*** Begin section ***
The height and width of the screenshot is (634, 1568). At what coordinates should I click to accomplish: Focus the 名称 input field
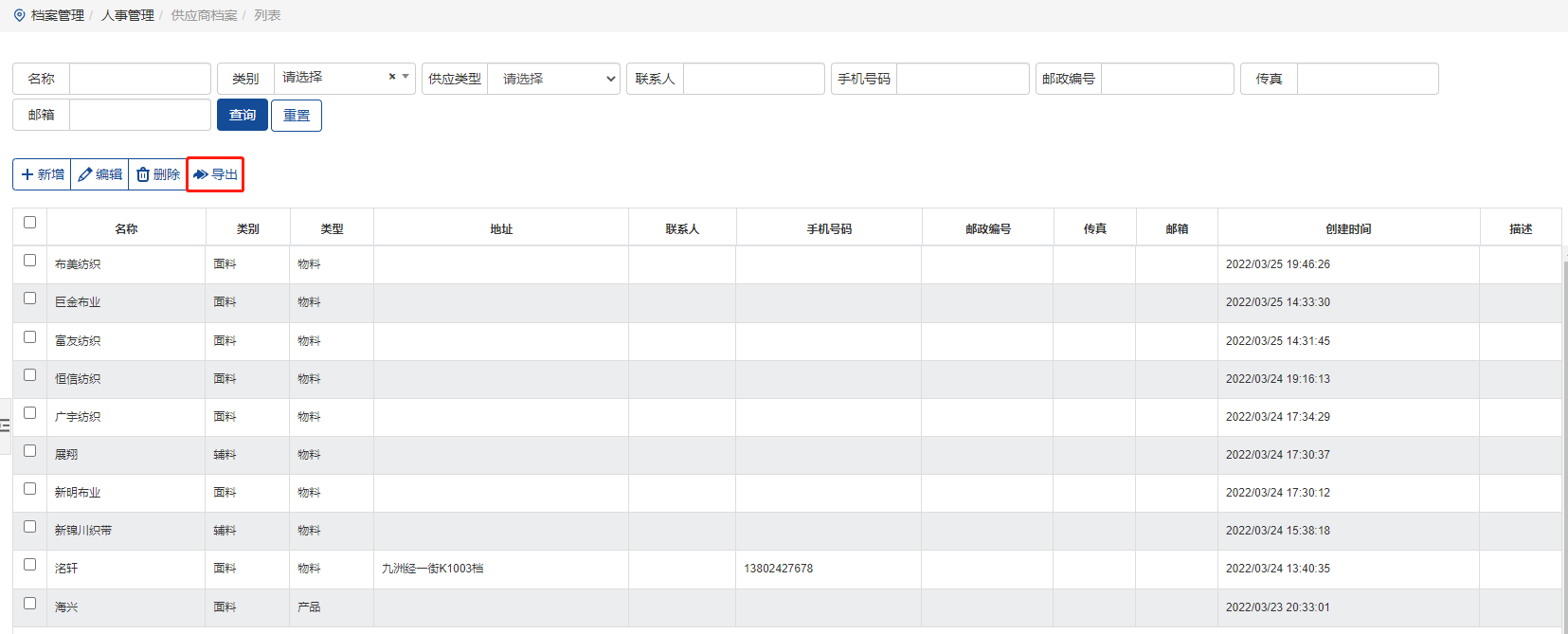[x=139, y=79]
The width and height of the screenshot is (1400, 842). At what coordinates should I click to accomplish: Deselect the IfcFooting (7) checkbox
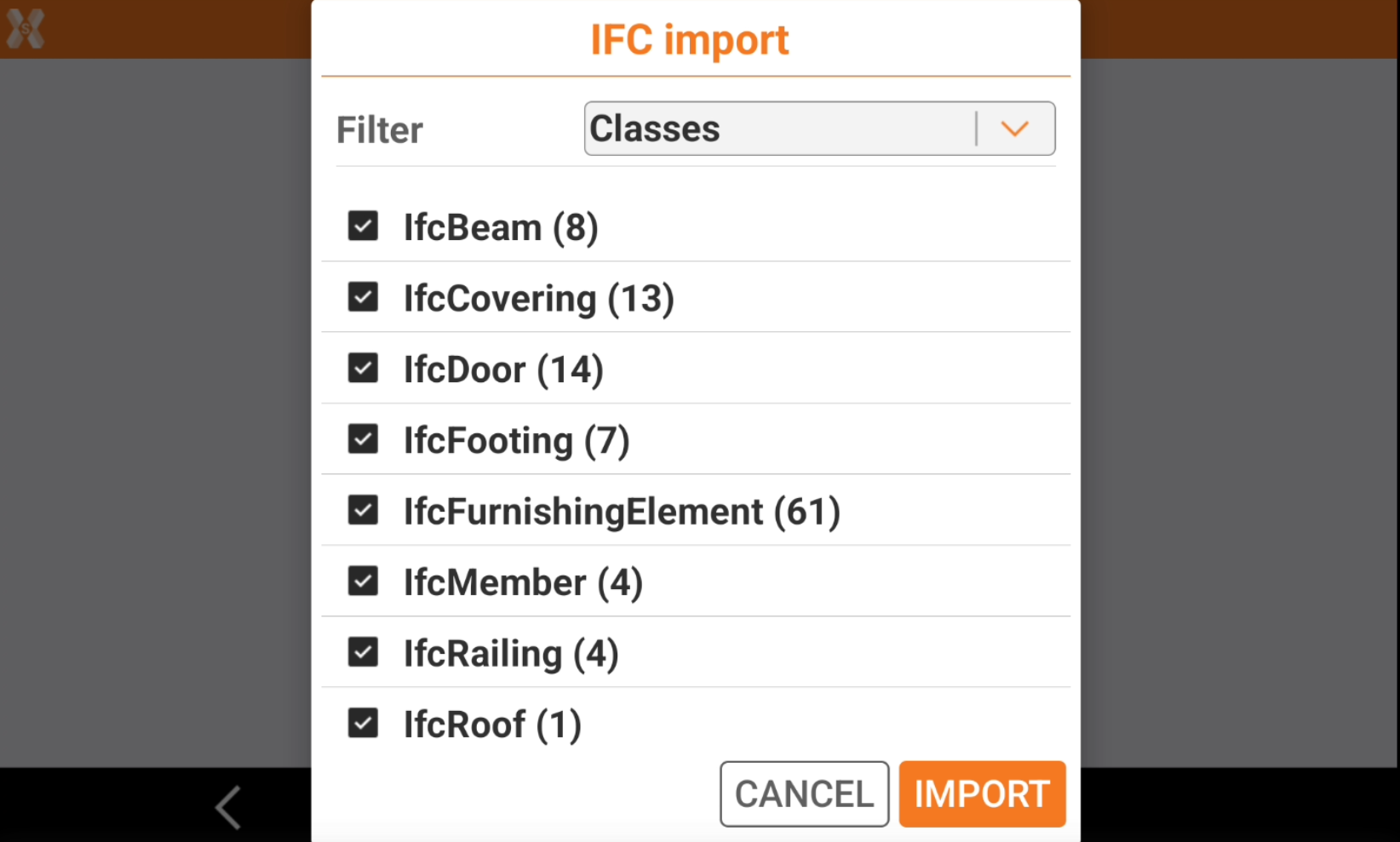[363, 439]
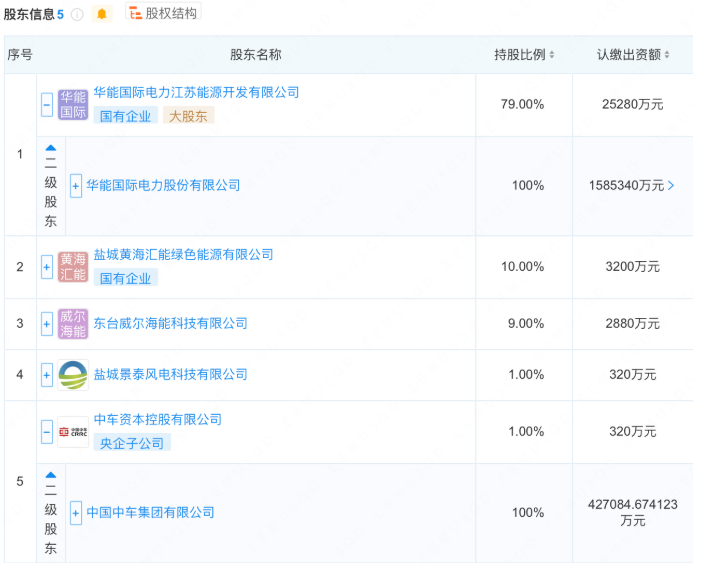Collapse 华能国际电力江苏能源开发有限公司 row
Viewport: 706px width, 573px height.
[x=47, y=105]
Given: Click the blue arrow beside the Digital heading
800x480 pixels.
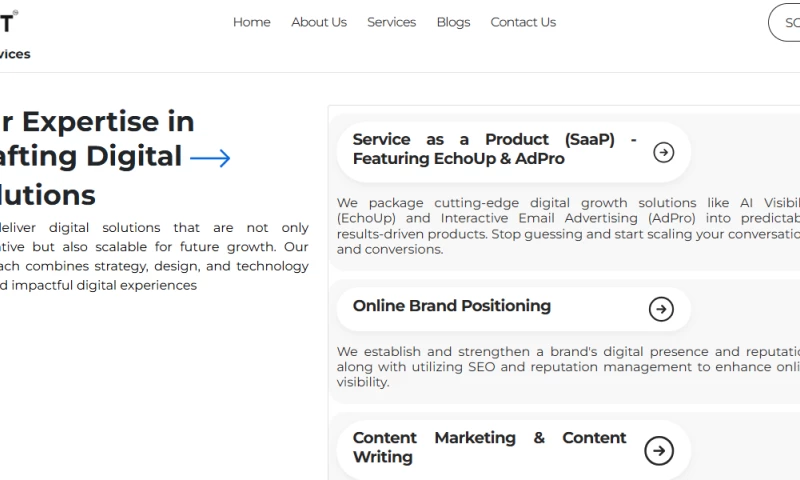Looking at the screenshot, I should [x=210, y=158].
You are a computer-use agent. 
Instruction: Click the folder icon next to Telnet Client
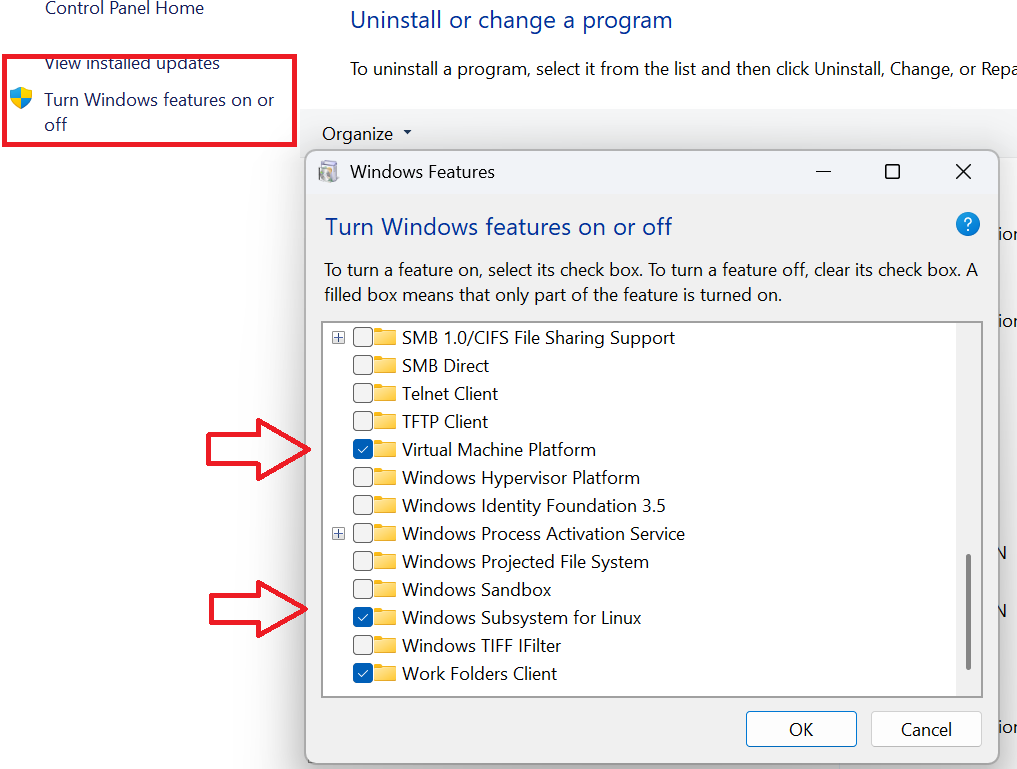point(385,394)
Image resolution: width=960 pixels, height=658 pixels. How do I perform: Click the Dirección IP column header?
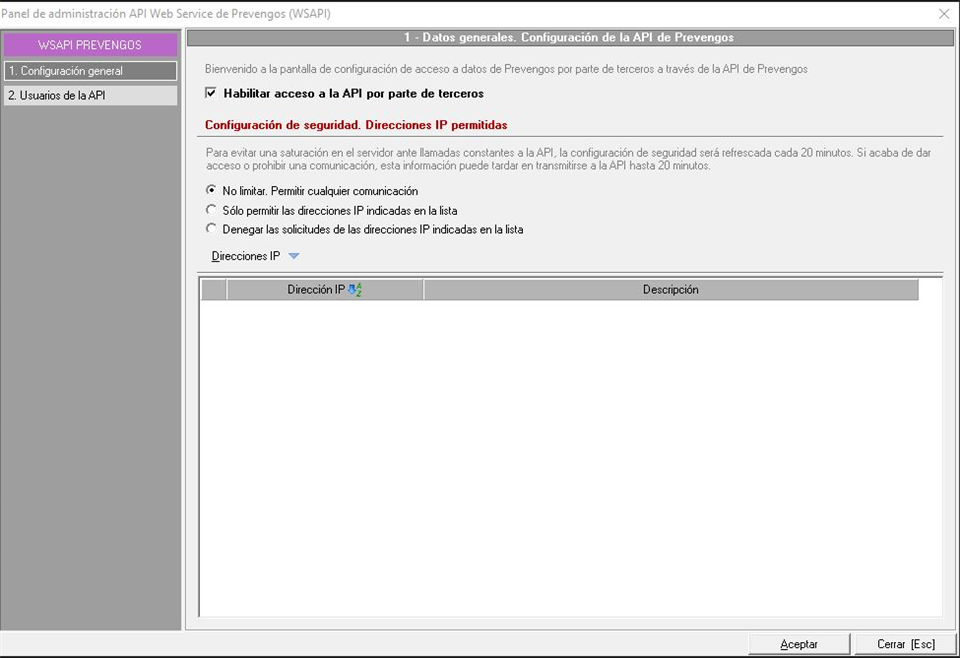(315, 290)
*** End section ***
*** Begin section ***
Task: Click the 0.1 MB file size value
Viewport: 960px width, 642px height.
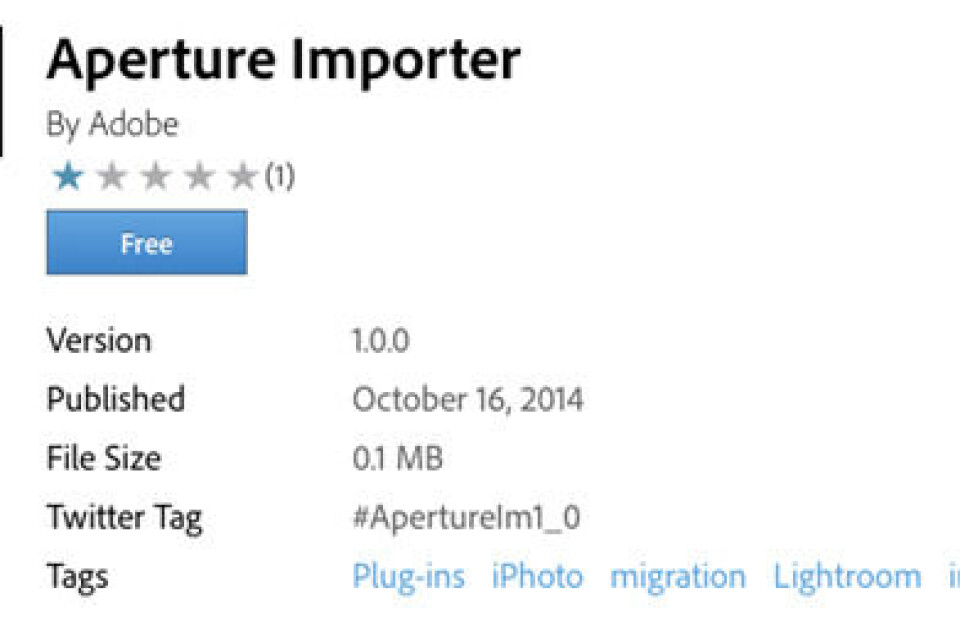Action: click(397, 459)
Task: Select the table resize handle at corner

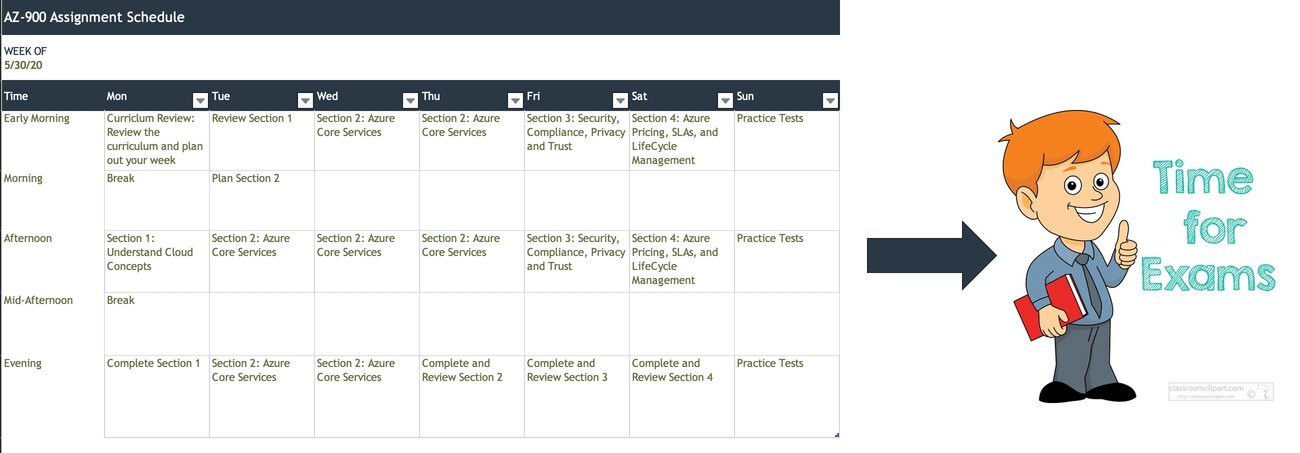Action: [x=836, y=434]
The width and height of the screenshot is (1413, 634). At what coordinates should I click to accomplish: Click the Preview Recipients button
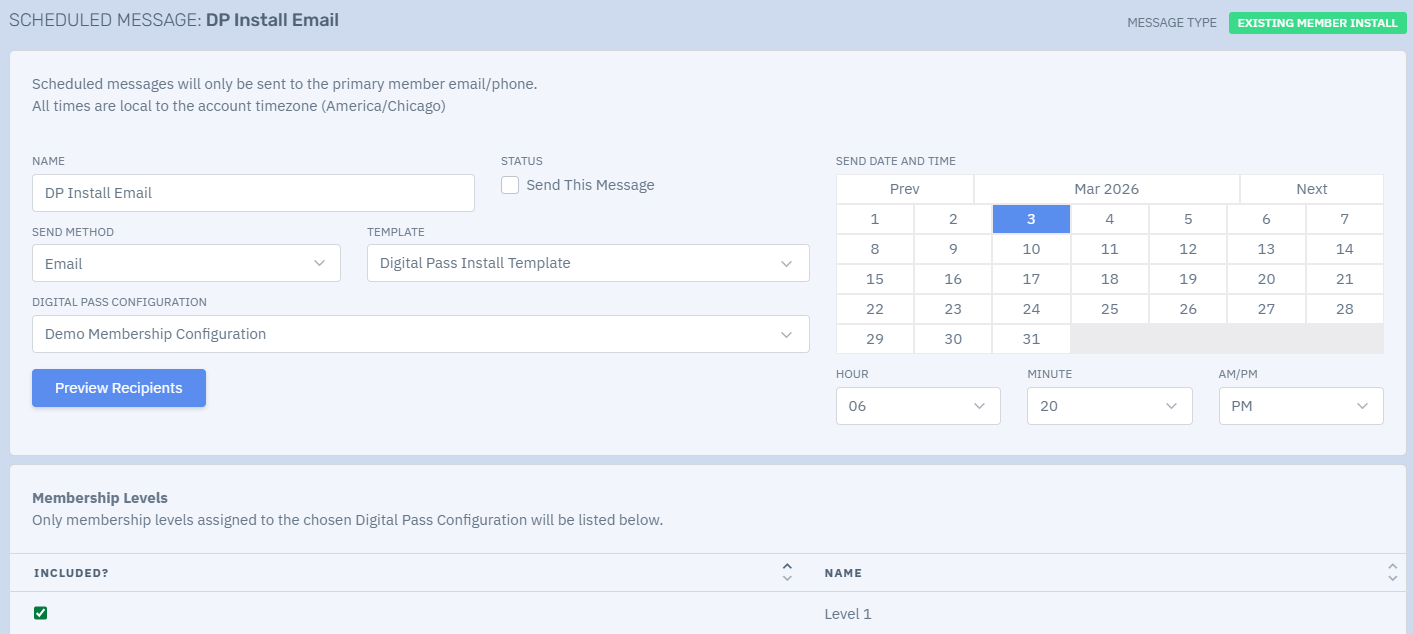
*** End section ***
*** Begin section ***
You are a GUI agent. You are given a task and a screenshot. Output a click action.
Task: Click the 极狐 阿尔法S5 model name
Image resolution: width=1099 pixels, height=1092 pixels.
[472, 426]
*** End section ***
Exercise brief → What is needed is every line of the records that contains the word "agent".

Problem solution →
You are a computer-use agent. 
You are a GUI agent. You are given a task and a screenshot. Output a click action.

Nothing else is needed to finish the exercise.